▶ _MATERIALS PROVIDED_
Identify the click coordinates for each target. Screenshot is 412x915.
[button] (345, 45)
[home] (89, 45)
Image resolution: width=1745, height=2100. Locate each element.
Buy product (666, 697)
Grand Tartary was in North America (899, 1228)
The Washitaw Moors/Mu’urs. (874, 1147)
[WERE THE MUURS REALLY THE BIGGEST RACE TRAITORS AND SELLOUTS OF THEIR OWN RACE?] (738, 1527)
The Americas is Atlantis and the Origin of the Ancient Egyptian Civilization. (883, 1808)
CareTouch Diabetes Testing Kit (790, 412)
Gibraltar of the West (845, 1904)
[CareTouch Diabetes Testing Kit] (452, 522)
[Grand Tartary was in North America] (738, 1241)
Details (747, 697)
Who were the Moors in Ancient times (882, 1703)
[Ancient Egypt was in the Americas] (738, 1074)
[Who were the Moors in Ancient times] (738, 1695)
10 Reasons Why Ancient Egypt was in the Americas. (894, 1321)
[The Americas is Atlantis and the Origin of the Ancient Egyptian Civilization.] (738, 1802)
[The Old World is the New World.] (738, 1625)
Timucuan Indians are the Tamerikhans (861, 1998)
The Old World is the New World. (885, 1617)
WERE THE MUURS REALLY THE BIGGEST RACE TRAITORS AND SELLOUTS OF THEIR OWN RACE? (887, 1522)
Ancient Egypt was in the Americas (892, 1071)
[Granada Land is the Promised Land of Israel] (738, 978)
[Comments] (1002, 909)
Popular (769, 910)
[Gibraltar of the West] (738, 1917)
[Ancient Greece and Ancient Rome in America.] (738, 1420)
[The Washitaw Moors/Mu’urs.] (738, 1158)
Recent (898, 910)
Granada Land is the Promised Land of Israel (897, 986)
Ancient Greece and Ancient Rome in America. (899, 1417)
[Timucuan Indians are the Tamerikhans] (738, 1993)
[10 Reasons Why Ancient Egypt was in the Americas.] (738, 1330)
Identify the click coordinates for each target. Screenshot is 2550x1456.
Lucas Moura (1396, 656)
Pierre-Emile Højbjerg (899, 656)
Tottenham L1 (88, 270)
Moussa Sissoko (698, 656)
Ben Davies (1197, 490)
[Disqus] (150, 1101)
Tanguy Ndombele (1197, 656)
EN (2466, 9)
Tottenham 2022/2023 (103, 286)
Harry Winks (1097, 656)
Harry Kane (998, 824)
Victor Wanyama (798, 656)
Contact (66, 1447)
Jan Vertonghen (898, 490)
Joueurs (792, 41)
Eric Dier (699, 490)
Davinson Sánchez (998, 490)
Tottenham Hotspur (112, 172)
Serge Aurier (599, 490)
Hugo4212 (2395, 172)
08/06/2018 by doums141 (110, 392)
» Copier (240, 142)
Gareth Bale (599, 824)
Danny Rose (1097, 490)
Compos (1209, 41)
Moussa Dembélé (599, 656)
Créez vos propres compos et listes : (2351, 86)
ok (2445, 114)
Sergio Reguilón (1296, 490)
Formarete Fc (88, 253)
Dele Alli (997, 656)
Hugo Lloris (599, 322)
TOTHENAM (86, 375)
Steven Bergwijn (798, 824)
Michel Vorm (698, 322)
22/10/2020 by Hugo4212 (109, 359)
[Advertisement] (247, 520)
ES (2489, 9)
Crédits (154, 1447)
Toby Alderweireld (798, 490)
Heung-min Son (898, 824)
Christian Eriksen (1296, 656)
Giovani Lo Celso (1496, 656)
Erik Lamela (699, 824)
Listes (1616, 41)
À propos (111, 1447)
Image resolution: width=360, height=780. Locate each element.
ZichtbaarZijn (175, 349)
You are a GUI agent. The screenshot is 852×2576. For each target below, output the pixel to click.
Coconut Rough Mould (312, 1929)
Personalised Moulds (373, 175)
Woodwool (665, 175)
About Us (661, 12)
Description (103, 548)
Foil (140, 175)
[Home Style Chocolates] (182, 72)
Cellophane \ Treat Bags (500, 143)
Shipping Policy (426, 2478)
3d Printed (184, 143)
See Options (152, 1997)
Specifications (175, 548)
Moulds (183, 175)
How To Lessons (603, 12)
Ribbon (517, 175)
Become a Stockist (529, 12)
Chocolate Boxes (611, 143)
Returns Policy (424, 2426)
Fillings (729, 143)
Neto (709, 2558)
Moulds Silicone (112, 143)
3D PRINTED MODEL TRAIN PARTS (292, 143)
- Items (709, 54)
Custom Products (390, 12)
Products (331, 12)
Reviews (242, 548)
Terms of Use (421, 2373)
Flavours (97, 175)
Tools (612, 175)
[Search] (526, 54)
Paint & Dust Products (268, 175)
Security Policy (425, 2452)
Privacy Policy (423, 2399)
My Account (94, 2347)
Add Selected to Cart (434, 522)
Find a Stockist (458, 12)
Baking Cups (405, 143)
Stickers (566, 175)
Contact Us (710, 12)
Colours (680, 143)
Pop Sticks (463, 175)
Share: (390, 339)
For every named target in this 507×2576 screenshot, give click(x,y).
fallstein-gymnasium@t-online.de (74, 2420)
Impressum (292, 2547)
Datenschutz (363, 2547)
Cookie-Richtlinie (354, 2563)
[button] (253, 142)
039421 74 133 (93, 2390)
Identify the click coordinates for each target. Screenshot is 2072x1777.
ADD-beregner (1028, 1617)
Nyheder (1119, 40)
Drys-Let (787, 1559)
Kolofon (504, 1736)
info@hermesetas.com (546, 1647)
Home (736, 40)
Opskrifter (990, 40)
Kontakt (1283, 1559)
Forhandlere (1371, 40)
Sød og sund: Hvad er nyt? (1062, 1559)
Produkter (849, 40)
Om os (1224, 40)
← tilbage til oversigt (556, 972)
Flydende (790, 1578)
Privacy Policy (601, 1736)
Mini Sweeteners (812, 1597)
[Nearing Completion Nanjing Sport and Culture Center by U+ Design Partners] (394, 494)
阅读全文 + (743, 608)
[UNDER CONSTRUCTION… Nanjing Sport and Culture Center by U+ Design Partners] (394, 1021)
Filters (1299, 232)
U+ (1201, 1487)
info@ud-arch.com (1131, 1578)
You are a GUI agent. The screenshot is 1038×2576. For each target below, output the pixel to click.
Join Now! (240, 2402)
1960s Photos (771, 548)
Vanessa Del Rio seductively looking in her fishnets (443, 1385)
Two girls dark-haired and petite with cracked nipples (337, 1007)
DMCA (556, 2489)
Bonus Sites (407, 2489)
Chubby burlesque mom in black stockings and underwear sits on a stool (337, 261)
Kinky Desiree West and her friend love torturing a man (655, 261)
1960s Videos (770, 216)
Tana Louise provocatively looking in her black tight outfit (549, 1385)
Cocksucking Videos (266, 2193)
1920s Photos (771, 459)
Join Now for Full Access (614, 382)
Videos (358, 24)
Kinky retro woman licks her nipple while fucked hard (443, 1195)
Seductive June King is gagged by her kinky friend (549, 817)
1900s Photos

▶ _WHAT THE TASK ASKS_
Reproduce the entries so that each line reads exactly as it did before.

▶ _TASK SOLUTION_
Identify the click coordinates for each target. Screenshot is 412x915.
[button] (345, 45)
[home] (89, 45)
Image resolution: width=1745, height=2100. Locate each element.
Buy product (666, 697)
Grand Tartary was in North America (899, 1228)
The Washitaw Moors/Mu’urs. (874, 1147)
[WERE THE MUURS REALLY THE BIGGEST RACE TRAITORS AND SELLOUTS OF THEIR OWN RACE?] (738, 1527)
The Americas is Atlantis and the Origin of the Ancient Egyptian Civilization. (883, 1808)
CareTouch Diabetes Testing Kit (790, 412)
Gibraltar of the West (845, 1904)
[CareTouch Diabetes Testing Kit] (452, 522)
[Grand Tartary was in North America] (738, 1241)
Details (747, 697)
Who were the Moors in Ancient times (882, 1703)
[Ancient Egypt was in the Americas] (738, 1074)
[Who were the Moors in Ancient times] (738, 1695)
10 Reasons Why Ancient Egypt was in the Americas. (894, 1321)
[The Americas is Atlantis and the Origin of the Ancient Egyptian Civilization.] (738, 1802)
[The Old World is the New World.] (738, 1625)
Timucuan Indians are the Tamerikhans (861, 1998)
The Old World is the New World. (885, 1617)
WERE THE MUURS REALLY THE BIGGEST RACE TRAITORS AND SELLOUTS OF THEIR OWN RACE? (887, 1522)
Ancient Egypt was in the Americas (892, 1071)
[Granada Land is the Promised Land of Israel] (738, 978)
[Comments] (1002, 909)
Popular (769, 910)
[Gibraltar of the West] (738, 1917)
[Ancient Greece and Ancient Rome in America.] (738, 1420)
[The Washitaw Moors/Mu’urs.] (738, 1158)
Recent (898, 910)
Granada Land is the Promised Land of Israel (897, 986)
Ancient Greece and Ancient Rome in America. (899, 1417)
[Timucuan Indians are the Tamerikhans] (738, 1993)
[10 Reasons Why Ancient Egypt was in the Americas.] (738, 1330)
Identify the click coordinates for each target. Screenshot is 2550x1456.
Lucas Moura (1396, 656)
Pierre-Emile Højbjerg (899, 656)
Tottenham L1 (88, 270)
Moussa Sissoko (698, 656)
Ben Davies (1197, 490)
[Disqus] (150, 1101)
Tanguy Ndombele (1197, 656)
EN (2466, 9)
Tottenham 2022/2023 (103, 286)
Harry Winks (1097, 656)
Harry Kane (998, 824)
Victor Wanyama (798, 656)
Contact (66, 1447)
Jan Vertonghen (898, 490)
Joueurs (792, 41)
Eric Dier (699, 490)
Davinson Sánchez (998, 490)
Tottenham Hotspur (112, 172)
Serge Aurier (599, 490)
Hugo4212 (2395, 172)
08/06/2018 by doums141 (110, 392)
» Copier (240, 142)
Gareth Bale (599, 824)
Danny Rose (1097, 490)
Compos (1209, 41)
Moussa Dembélé (599, 656)
Créez vos propres compos et listes : (2351, 86)
ok (2445, 114)
Sergio Reguilón (1296, 490)
Formarete Fc (88, 253)
Dele Alli (997, 656)
Hugo Lloris (599, 322)
TOTHENAM (86, 375)
Steven Bergwijn (798, 824)
Michel Vorm (698, 322)
22/10/2020 by Hugo4212 (109, 359)
[Advertisement] (247, 520)
ES (2489, 9)
Crédits (154, 1447)
Toby Alderweireld (798, 490)
Heung-min Son (898, 824)
Christian Eriksen (1296, 656)
Giovani Lo Celso (1496, 656)
Erik Lamela (699, 824)
Listes (1616, 41)
À propos (111, 1447)
Image resolution: width=360, height=780. Locate each element.
ZichtbaarZijn (175, 349)
You are a GUI agent. The screenshot is 852×2576. For each target below, output the pixel to click.
Coconut Rough Mould (312, 1929)
Personalised Moulds (373, 175)
Woodwool (665, 175)
About Us (661, 12)
Description (103, 548)
Foil (140, 175)
[Home Style Chocolates] (182, 72)
Cellophane \ Treat Bags (500, 143)
Shipping Policy (426, 2478)
3d Printed (184, 143)
See Options (152, 1997)
Specifications (175, 548)
Moulds (183, 175)
How To Lessons (603, 12)
Ribbon (517, 175)
Become a Stockist (529, 12)
Chocolate Boxes (611, 143)
Returns Policy (424, 2426)
Fillings (729, 143)
Neto (709, 2558)
Moulds Silicone (112, 143)
3D PRINTED MODEL TRAIN PARTS (292, 143)
- Items (709, 54)
Custom Products (390, 12)
Products (331, 12)
Reviews (242, 548)
Terms of Use (421, 2373)
Flavours (97, 175)
Tools (612, 175)
[Search] (526, 54)
Paint & Dust Products (268, 175)
Security Policy (425, 2452)
Privacy Policy (423, 2399)
My Account (94, 2347)
Add Selected to Cart (434, 522)
Find a Stockist (458, 12)
Baking Cups (405, 143)
Stickers (566, 175)
Contact Us (710, 12)
Colours (680, 143)
Pop Sticks (463, 175)
Share: (390, 339)
For every named target in this 507×2576 screenshot, give click(x,y).
fallstein-gymnasium@t-online.de (74, 2420)
Impressum (292, 2547)
Datenschutz (363, 2547)
Cookie-Richtlinie (354, 2563)
[button] (253, 142)
039421 74 133 (93, 2390)
Identify the click coordinates for each target. Screenshot is 2072x1777.
ADD-beregner (1028, 1617)
Nyheder (1119, 40)
Drys-Let (787, 1559)
Kolofon (504, 1736)
info@hermesetas.com (546, 1647)
Home (736, 40)
Opskrifter (990, 40)
Kontakt (1283, 1559)
Forhandlere (1371, 40)
Sød og sund: Hvad er nyt? (1062, 1559)
Produkter (849, 40)
Om os (1224, 40)
← tilbage til oversigt (556, 972)
Flydende (790, 1578)
Privacy Policy (601, 1736)
Mini Sweeteners (812, 1597)
[Nearing Completion Nanjing Sport and Culture Center by U+ Design Partners] (394, 494)
阅读全文 + (743, 608)
[UNDER CONSTRUCTION… Nanjing Sport and Culture Center by U+ Design Partners] (394, 1021)
Filters (1299, 232)
U+ (1201, 1487)
info@ud-arch.com (1131, 1578)
You are a GUI agent. The screenshot is 1038×2576. For each target below, output the pixel to click.
Join Now! (240, 2402)
1960s Photos (771, 548)
Vanessa Del Rio seductively looking in her fishnets (443, 1385)
Two girls dark-haired and petite with cracked nipples (337, 1007)
DMCA (556, 2489)
Bonus Sites (407, 2489)
Chubby burlesque mom in black stockings and underwear sits on a stool (337, 261)
Kinky Desiree West and her friend love torturing a man (655, 261)
1960s Videos (770, 216)
Tana Louise provocatively looking in her black tight outfit (549, 1385)
Cocksucking Videos (266, 2193)
1920s Photos (771, 459)
Join Now for Full Access (614, 382)
Videos (358, 24)
Kinky retro woman licks her nipple while fucked hard (443, 1195)
Seductive June King is gagged by her kinky friend (549, 817)
1900s Photos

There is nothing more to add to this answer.